Fate of jobs unclear as Perth restaurant announces closure just two years after opening

© Angus FindlayThe Fair Maid will close today.
The Fair Maid will close today.

A landmark Perth city centre restaurant will close at the end of the month.

The Fair Maid Stonehouse restaurant at the city’s Isle of Skye Hotel will close for good on July 1, with the fate of employees still to be made clear.

The restaurant, in the same building as the city’s Travelodge hotel on Dundee Road, reopened in early 2017, having previously operated as a Toby Carvery restaurant.

This refurbishment brought around 10 jobs to the city, but it is unclear how many jobs could be lost next month.

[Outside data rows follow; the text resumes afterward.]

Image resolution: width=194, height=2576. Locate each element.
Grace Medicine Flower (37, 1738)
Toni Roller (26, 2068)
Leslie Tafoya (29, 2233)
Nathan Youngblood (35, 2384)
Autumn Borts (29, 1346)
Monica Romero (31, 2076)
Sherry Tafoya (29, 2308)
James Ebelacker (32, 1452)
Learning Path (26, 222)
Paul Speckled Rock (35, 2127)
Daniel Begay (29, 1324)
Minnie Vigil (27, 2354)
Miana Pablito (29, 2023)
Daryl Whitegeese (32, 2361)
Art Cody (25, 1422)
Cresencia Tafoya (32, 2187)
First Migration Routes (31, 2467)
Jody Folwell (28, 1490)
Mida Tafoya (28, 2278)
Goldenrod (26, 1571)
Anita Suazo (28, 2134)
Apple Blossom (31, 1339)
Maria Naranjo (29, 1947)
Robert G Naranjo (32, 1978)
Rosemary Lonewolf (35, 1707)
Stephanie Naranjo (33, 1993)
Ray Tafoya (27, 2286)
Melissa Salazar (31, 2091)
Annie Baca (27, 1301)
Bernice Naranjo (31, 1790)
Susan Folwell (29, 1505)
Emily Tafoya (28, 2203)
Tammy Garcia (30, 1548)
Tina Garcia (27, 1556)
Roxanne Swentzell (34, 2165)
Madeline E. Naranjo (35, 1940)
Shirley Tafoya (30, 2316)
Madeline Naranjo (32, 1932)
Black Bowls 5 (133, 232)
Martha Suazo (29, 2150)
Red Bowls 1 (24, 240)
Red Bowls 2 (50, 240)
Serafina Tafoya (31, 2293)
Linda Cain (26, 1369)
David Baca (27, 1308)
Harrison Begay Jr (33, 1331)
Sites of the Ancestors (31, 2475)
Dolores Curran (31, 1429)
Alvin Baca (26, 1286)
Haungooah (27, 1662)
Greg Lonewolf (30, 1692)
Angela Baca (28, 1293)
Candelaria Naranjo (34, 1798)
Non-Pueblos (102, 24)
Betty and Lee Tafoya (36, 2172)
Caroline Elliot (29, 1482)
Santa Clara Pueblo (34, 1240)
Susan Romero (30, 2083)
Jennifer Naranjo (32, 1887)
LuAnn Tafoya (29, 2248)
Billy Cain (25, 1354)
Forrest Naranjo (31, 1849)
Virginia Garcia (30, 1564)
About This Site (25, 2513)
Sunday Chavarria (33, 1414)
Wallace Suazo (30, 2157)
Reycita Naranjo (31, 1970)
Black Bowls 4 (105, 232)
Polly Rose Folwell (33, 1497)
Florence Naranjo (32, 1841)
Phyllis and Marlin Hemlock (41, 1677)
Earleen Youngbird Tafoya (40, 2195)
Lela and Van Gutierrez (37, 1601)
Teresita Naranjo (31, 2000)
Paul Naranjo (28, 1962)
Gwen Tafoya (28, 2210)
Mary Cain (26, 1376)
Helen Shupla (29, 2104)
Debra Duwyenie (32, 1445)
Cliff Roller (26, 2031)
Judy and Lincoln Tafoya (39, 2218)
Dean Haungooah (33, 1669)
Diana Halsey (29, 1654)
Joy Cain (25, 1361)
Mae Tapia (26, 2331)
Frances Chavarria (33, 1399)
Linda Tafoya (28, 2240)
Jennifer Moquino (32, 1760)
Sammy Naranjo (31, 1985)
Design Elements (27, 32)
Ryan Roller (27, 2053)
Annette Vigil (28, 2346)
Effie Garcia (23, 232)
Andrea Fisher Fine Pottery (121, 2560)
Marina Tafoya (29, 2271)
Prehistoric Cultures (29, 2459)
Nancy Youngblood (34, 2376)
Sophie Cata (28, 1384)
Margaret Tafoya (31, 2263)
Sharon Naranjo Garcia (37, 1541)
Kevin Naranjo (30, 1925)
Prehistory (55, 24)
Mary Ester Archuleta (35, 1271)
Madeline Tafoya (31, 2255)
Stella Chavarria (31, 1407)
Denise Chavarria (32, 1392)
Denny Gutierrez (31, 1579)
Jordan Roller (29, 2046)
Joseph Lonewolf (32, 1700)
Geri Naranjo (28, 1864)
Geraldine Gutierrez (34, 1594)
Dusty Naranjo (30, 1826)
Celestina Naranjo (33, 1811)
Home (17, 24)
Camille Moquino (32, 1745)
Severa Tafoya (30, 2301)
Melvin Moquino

Umbrella firm Mitchells and Butlers run a string of restaurants, including the Toby Carvery, and management have stressed they are trying to relocate staff to nearby outlets to prevent job losses.

A Mitchells and Butlers spokesperson said: “We can confirm The Fair Maid will close on July 1.

“This decision has been taken after careful consideration and as part of the continual review of our estate. We are currently exploring all opportunities for the site’s future.

“We are in consultation with the team at the restaurant and hope to redeploy as many employees as possible at our other nearby businesses.

“We would also like to thank our customers from the local community for their support over the years.”

City centre councillor Peter Barrett said Stonehouse is not the only restaurant to be feeling financial pressure in the current political climate.

He said: “We know these are really tough times for the casual dining sector across the whole country and not just Perth and Kinross.

“The Fair Maid Stonehouse has earned a reputation for high customer service, serving quality meals which are good value for money.

“In better times, that combination should have been enough for a successful and sustainable enterprise.

“But Brexit is undoubtedly affecting consumer confidence, people are choosing to spend less on discretionary items like eating out.

“There is growing pressure on margins in the casual dining sector due to food cost inflation, a weakened pound and labour shortages.”